Das amerikanische Unternehmen "Ashley Madison" will das Fremdgehen möglichst leicht machen. Auf seiner 2002 ins Leben gerufenen Webseite können sich Verheiratete anonym Sex-Partner suchen. Seit Oktober hat die unmoralische Dating-Agentur auch in Deutschland einen Ableger – Werbung für "Ashley Madison" läuft landesweit in Funk und Fernsehen. Die Organisation für Seelsorge und Sexualethik "Weißes Kreuz" verurteilt indessen entschieden das Angebot der Agentur.

Von PRO

Foto: Fotolia/Berns Jürgens

"Ashley Madison möchte niemanden dazu bringen, fremd zu gehen. Wenn Sie Probleme in Ihrer Partnerschaft oder Ehe haben, sollten Sie eine Beratungsstelle aufsuchen. Wenn Sie trotzdem dazu entschlossen sind, eine andere Person als Ihren Partner zu suchen, um unerfüllte Bedürfnisse zu befriedigen, dann sind wir fest davon überzeugt, dass unser Angebot der beste Startpunkt ist", erklärt  die Agentur auf ihrer deutschen Homepage. Und verdient dabei nicht schlecht: Wer an einem Seitensprung interessiert ist und Gleichgesinnte kontaktieren will, muss für das Kennenlernpaket 49 Euro zahlen.
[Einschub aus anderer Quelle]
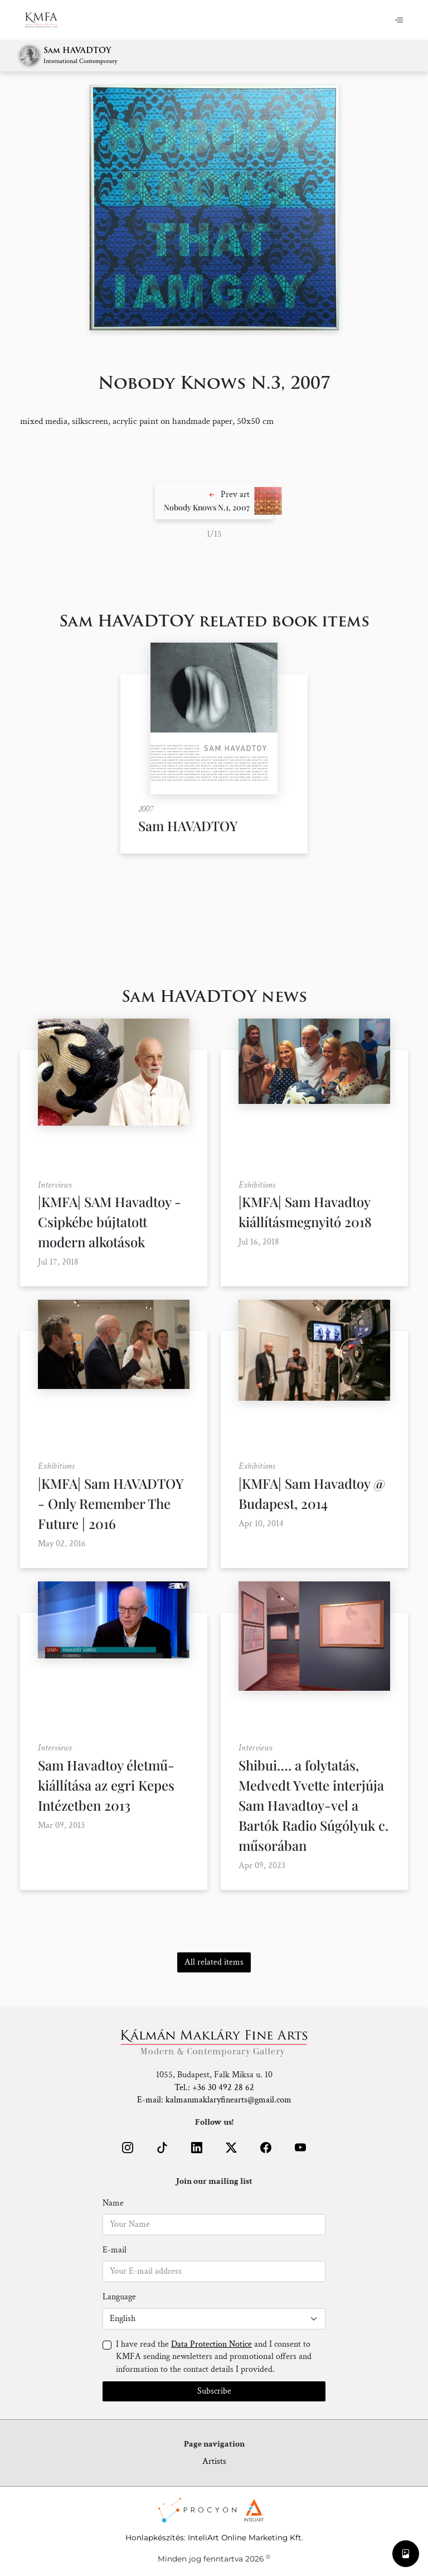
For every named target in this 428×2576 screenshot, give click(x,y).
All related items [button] (214, 1962)
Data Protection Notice (211, 2344)
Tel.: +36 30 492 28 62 (214, 2087)
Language (119, 2297)
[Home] (48, 20)
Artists (214, 2461)
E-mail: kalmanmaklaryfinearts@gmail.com (214, 2100)
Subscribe (214, 2391)
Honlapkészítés (154, 2537)
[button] (214, 501)
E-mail (115, 2250)
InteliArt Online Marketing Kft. (245, 2537)
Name (113, 2203)
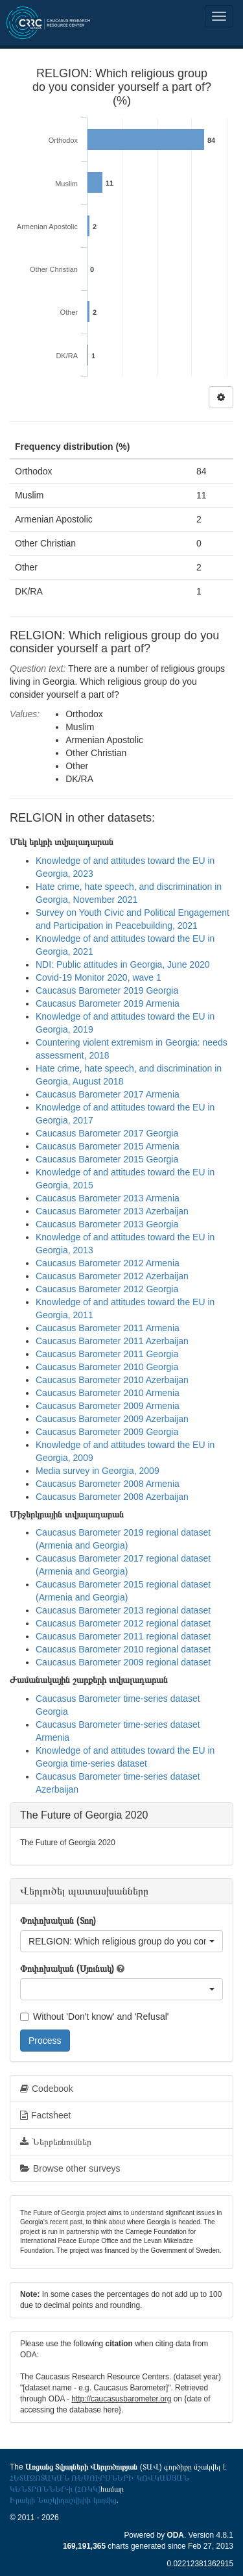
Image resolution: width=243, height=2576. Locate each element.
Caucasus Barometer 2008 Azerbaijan (112, 1496)
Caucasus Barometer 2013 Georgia (107, 1224)
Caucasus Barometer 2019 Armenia (107, 1003)
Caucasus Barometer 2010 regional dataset (123, 1649)
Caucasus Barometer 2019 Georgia (107, 990)
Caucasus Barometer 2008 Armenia (107, 1483)
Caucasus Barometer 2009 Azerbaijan (112, 1419)
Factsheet (45, 2115)
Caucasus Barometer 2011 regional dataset (123, 1636)
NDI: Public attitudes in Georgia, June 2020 (123, 964)
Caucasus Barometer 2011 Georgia (107, 1354)
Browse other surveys (70, 2168)
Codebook (46, 2088)
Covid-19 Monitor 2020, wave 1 (98, 977)
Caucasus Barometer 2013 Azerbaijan (112, 1211)
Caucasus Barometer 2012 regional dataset (123, 1623)
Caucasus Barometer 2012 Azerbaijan (112, 1276)
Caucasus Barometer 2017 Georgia (107, 1133)
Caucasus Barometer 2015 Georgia (107, 1159)
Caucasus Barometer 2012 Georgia (107, 1289)
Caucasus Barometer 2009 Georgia (107, 1432)
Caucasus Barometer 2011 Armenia (107, 1328)
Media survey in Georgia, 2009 (97, 1471)
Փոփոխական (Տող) (58, 1920)
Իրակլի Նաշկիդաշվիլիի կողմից (63, 2500)
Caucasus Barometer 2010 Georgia (107, 1367)
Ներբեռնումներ (55, 2142)
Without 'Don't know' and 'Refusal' (94, 2016)
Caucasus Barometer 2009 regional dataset (123, 1662)
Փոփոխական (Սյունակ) (67, 1968)
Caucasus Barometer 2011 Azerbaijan (112, 1341)
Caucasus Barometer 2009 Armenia (107, 1406)
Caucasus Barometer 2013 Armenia (107, 1198)
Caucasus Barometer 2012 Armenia (107, 1263)
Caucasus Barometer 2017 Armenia (107, 1094)
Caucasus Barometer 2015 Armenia (107, 1146)
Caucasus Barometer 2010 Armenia (107, 1393)
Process (45, 2040)
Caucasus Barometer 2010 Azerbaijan (112, 1380)
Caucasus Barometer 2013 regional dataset (123, 1610)
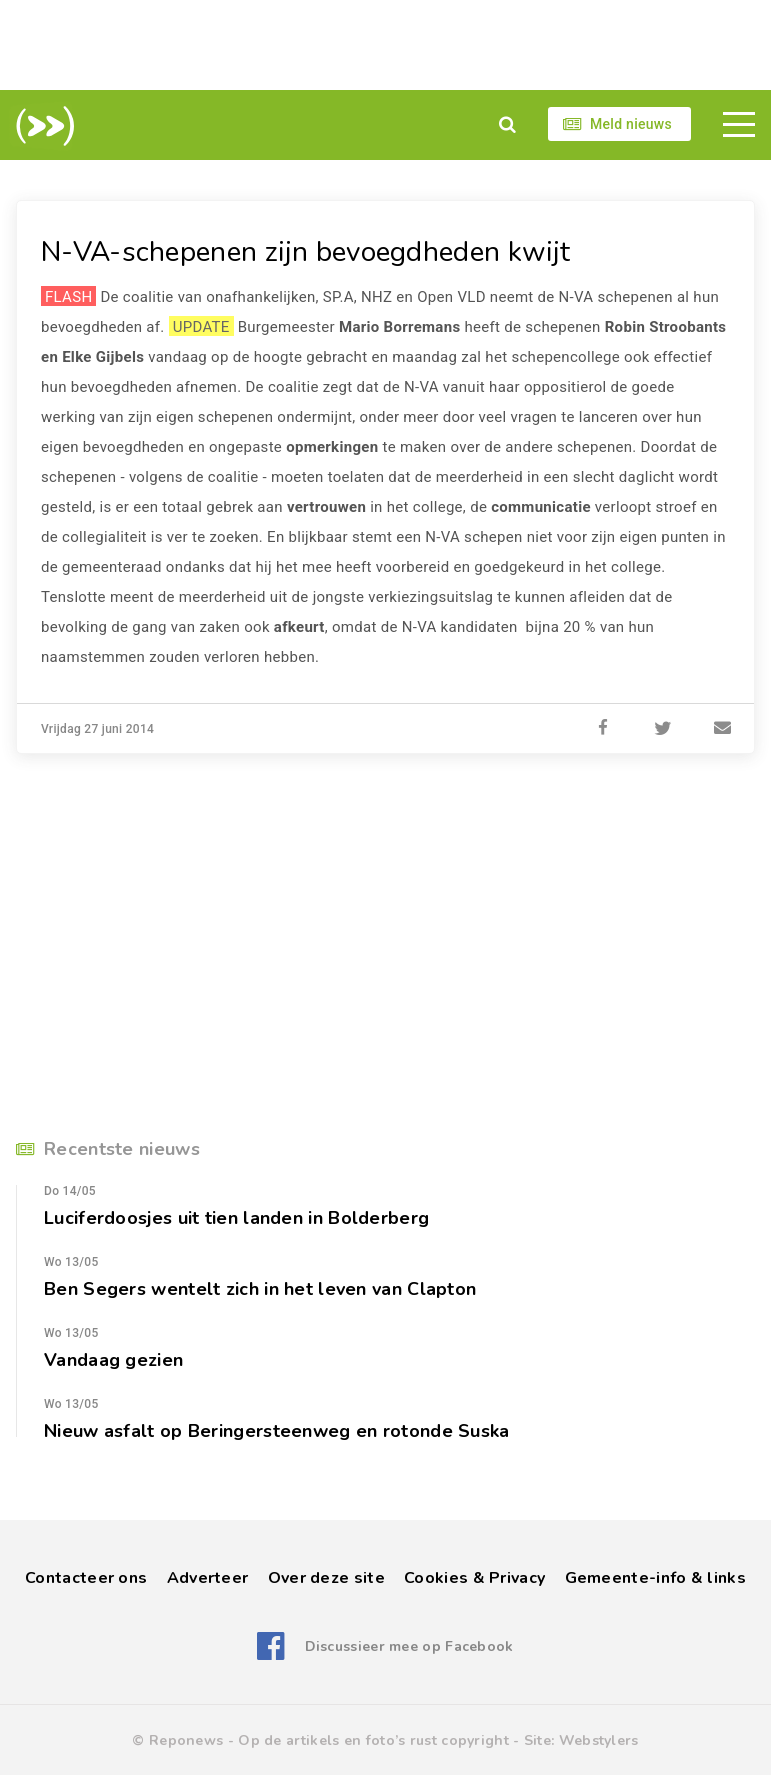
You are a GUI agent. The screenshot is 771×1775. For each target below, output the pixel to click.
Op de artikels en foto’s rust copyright (373, 1740)
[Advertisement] (386, 45)
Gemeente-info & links (655, 1578)
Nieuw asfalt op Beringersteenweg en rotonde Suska (277, 1431)
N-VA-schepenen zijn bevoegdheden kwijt (306, 252)
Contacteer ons (86, 1578)
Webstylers (599, 1740)
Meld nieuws (631, 124)
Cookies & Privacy (474, 1578)
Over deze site (326, 1578)
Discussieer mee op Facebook (409, 1646)
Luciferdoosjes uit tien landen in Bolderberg (236, 1218)
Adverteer (208, 1578)
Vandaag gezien (113, 1360)
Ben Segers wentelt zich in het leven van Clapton (260, 1289)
Die Agentur will den deutschen Markt erobern. Deshalb hat das Unternehmen TV- und Radiospots geschaltet, die unter anderem beim Sender RTL laufen. Der Werbefilm zeigt eine Frau, die in einem Restaurant auf ihren Ehemann wartet – das Paar hat Hochzeitstag. Doch der Gatte kommt zu spät, telefoniert während des Abendessens, flirtet mit einer Kellnerin und benimmt sich auch sonst so gar nicht wie ein Gentleman. "Stellen Sie sich vor, Sie haben ein richtig schlechtes Date – und stellen Sie sich vor, es wiederholt sich für den Rest Ihres Lebens", heißt es in dem Clip. Dann folgt der Slogan der Datingagentur: "Das Leben ist kurz – gönn dir eine Affäre".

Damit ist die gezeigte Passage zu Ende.